There is no redundancy in the Meta farm. If machine A is out of corrugate or jammed., production of Box A ceases because nearby machines cannot be retooled to make cartons of size A.
When packers don’t get enough boxes, orders pile up around them. When this happens, management sets up an elaborate alternative distribution system. Using temporary staff, management shuttles boxes , by hand cart, directly to the packing area. After the machine operator clears his jammed machine or gets it filled with corrugate and starts making boxes again, a temp worker grabs these boxes and stacks them onto a pallet. When the pallet is full another temp drags the pallet by handcart to the packing area to the waiting packers. Depending on how many machine operators are falling behind in production, there could be as many as half a dozen or so temps collecting, shuttling and delivering boxes.

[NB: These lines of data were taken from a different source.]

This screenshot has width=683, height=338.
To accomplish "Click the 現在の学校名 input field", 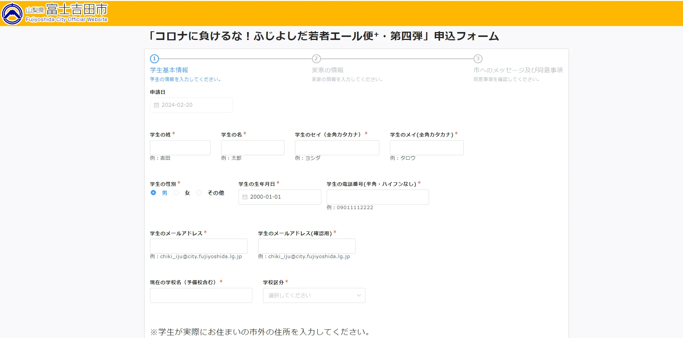I will pyautogui.click(x=201, y=295).
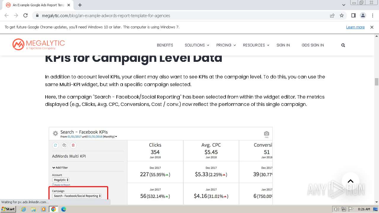Image resolution: width=379 pixels, height=213 pixels.
Task: Click the share page icon in address bar
Action: click(332, 15)
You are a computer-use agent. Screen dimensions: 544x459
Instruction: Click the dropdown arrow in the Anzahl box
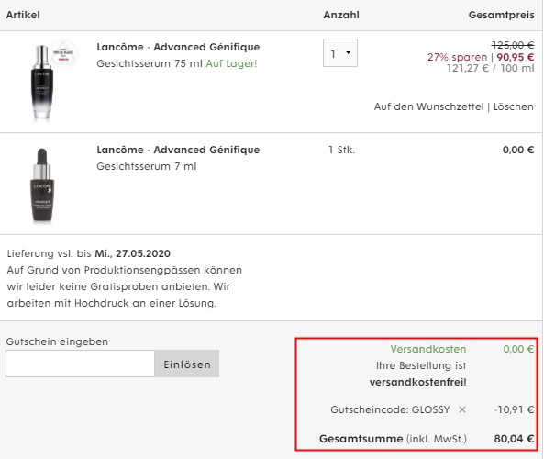click(x=348, y=52)
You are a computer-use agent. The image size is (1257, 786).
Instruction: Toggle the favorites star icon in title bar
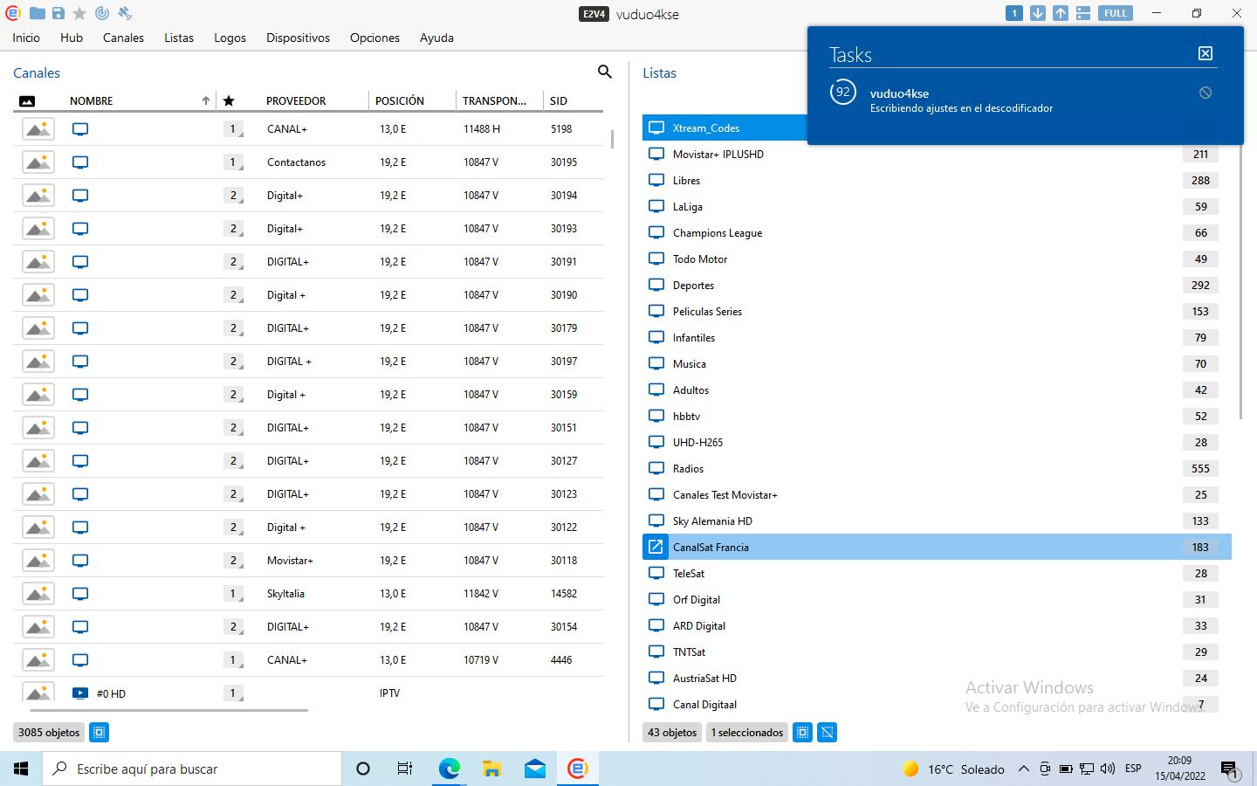pos(79,13)
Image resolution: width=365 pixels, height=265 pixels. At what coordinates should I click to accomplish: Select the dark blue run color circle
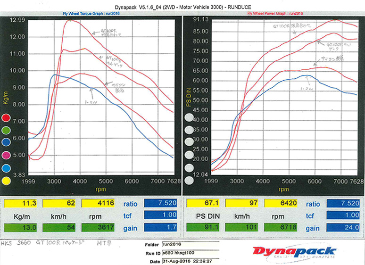point(6,142)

Systems thinkers have already defined the issue here and have have rendered a verdict on whether or not the online retailer’s management is making the best use of their temps and whether their ad hoc carton shuttle solves the core problem.
The “case” I’ve described here is not fiction. I have accurately described how a real online retailer manufactures its own cartons onsite, how it distributes these cartons to the people who pack them with orders and ship them and how this online retailer’s management deploys temp workers during periods of high order volume when the packers aren't getting enough boxes.
If you are a systems thinker, you already know if this online retailer’s management are systems thinkers or not. You quickly defined the core or root problem. You rendered a judgment about this online retailer’s ad hoc shuttle distribution system and whether or not they are making the best use of their temps.
For the rest of you, here are some “discussion questions” that may help you decide if the online retailer’s management handles periods of high order volume correctly:
1. During periods of high order volume, what, exactly, is the root or core problem that needs to be solved?
2. Does redeploying temp workers to their ad hoc carton shuttle system address the core or root problem? If not, is there a way the temp workers could be deployed that would address the core or root problem?
3. Would Professor Susan Hitt call these online retailers systems thinkers?